The most common log events are Read (MailItemsAccessed) and Update events. Filtering these out is usually the fastest path to finding what the attacker actually did.

Step 4: Check for Email Forwarding Rules

A common post-compromise tactic is setting up a silent inbox rule to forward all incoming mail to an attacker-controlled address. Petra detects this automatically and surfaces it in the Remediation Actions Panel at the top of the incident page. Look for tagged items under Persistence:
  • New-InboxRule or Set-InboxRule — indicates a rule was created or modified
  • Rules with Forward to, Forward as attachment to, or Redirect to conditions are direct evidence of ongoing email exfiltration
You can view the full rule details (conditions, actions, exceptions) and disable or delete the rule directly from this panel.
If a forwarding rule is present, the attacker may have been receiving a copy of every email sent to the account even after losing direct access. Disable the rule immediately and confirm with the user that no sensitive information arrived after the compromise date.

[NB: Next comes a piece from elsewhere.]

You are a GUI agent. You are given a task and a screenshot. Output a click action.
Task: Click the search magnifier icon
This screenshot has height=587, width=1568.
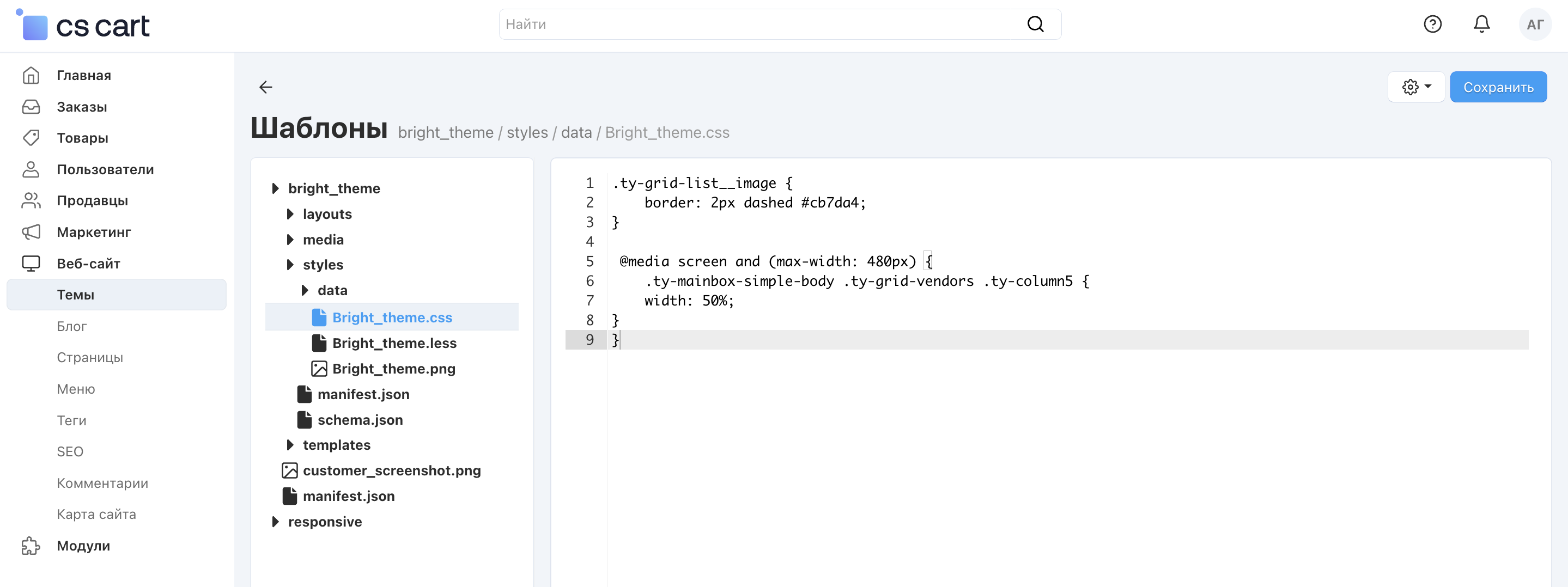(x=1035, y=25)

Step 5: Check for Delegated Mailbox Access

An attacker may have granted themselves or an accomplice access to the mailbox as a delegate, allowing ongoing access even after a password reset. Look for these in the Remediation Actions Panel under Persistence:
  • Add-MailboxPermission — full mailbox access granted to another account
  • Add-RecipientPermission (SendAs / SendOnBehalf) — the attacker granted another account the ability to send as the compromised user
Review the target mailbox and trustee shown for each entry to understand the scope.

Step 6: Export for Deeper Analysis or Reporting

To export all Exchange activity for offline review:
  1. In the Logs Viewer, go to the Exchange tab.
  2. Click Export at the top of the viewer.
  3. Open the downloaded Excel file.
  4. The Exchange tab contains all metadata for each event, including fields not visible in the web UI.
This export is useful for sharing evidence with clients or performing bulk analysis across a large number of emails.

What to Look For — Summary

SignalWhat it indicates
High Sent / SendAs countAttacker sent phishing or exfiltration emails from the account
HardDelete eventsAttacker attempted to cover their tracks
New-InboxRule with forwardingOngoing silent email exfiltration — remediate immediately
Add-MailboxPermissionAttacker granted delegate access as a persistence mechanism
MailItemsAccessed on sensitive foldersAttacker read sensitive emails (finance, HR, executive)
Your clients will want to know whether sensitive emails were read and whether any external communications were sent from the account. The Attack Impact panel and Exchange logs give you the evidence needed to answer both questions precisely.